The National Audit of Dementia (NAD) (care in general hospitals) measures the performance of general hospitals against criteria relating to care delivery which are known to impact upon people with dementia while in hospital. The third audit collected data between April and November 2016.
The National Audit of Dementia Criteria include policies and governance in the hospital that recognise and support the needs of people with dementia, elements of comprehensive assessment, involvement of carers, discharge planning, and identified changes to support needs during admission.
The audit found that hospitals in England and Wales have made many positive changes aimed at making hospitals more “dementia-friendly”. Overall nearly 70% of carers rated care as excellent or very good, and 75% said that the person with dementia was definitely treated with respect by staff. Many more hospitals are providing dementia awareness training to all groups of staff, and 96% have a training framework for dementia care, up from 23% in the first round of audit in 2011. Nearly all hospitals (94%), have created dementia “champions” to lead change and support staff, following a recommendation made in Round 2. Staff however said they could not always access specialist support, especially out of hours.

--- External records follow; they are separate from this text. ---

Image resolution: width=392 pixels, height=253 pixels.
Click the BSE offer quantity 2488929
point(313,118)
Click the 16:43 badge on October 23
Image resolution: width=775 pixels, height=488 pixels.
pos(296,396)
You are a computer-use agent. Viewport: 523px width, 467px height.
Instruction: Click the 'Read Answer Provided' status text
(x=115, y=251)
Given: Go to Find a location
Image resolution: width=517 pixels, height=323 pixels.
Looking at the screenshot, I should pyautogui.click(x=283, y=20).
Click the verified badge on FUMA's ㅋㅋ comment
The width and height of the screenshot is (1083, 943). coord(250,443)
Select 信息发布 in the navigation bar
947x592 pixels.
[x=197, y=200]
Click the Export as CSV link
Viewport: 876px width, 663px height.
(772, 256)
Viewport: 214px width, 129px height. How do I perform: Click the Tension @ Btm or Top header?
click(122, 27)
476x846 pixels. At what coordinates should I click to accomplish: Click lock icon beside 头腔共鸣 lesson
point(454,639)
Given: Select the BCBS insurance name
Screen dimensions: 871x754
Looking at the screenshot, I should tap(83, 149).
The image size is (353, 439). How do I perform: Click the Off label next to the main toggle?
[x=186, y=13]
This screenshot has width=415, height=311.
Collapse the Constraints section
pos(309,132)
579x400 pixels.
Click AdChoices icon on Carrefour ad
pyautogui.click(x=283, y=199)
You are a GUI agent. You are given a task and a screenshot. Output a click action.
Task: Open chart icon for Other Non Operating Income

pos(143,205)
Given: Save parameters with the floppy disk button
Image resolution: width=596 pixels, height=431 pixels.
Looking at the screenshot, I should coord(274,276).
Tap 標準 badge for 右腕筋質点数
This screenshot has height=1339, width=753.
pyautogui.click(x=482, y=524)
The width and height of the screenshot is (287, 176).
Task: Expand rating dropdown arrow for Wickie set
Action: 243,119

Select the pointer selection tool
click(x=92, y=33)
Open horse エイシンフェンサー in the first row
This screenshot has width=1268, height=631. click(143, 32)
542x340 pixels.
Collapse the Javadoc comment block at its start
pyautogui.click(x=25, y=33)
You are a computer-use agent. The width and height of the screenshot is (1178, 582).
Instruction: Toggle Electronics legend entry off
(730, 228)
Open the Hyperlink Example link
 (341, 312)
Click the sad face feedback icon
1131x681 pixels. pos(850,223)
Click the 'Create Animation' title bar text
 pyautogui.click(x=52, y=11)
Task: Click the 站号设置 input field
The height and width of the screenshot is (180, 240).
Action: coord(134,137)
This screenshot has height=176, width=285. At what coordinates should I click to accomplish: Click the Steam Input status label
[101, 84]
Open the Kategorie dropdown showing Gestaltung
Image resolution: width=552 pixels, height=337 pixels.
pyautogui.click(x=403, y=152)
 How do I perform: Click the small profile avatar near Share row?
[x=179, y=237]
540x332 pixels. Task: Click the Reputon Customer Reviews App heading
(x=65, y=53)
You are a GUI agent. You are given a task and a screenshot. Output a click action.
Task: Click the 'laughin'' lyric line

Nineteen percent of staff surveyed said that patients with dementia had nutritional needs met only some of the time, and five percent said their needs were not met. Three quarters of staff (73%) said they could obtain food 24/7 for their patients. Food outside of regular mealtimes is necessary for people with dementia as many patients forget to eat or only eat little and often, because dementia has disrupted their sense of routine.
In the webinar below, Dr Oliver Corrado, Dr Beth Swanson and Chloe Hood from the National Audit team present the findings from the third audit.
Key recommendations from the report include:
- The Chief Executive Officer should ensure that there is a dementia champion available to support staff 24 hrs per day, 7 days per week. This could be achieved through ensuring that people in roles such as Site Nurse Practitioners and Bed Managers have expertise in dementia care.
- National Commissioners should propose a national programme aimed at embedding the collection, sharing and use of person centred information with a clear expectation this information will follow the patient between providers.
- Chief Executive Officers and commissioning services should make sure when tendering for new catering contracts that access to finger foods and snacks 24 hours a day is included.
- The Safeguarding Lead should ensure staff are trained in the Mental Capacity Act, including consent, appropriate use of best interests decision making, the use of Lasting Power of Attorney and Advance Decision Making. Training should cover supportive communication with family members/ carers on these topics.
- The Medical Director should ensure that hospitals have robust mechanisms in place for assessing delirium including appropriate assessment on admission and discharge with full recording of results.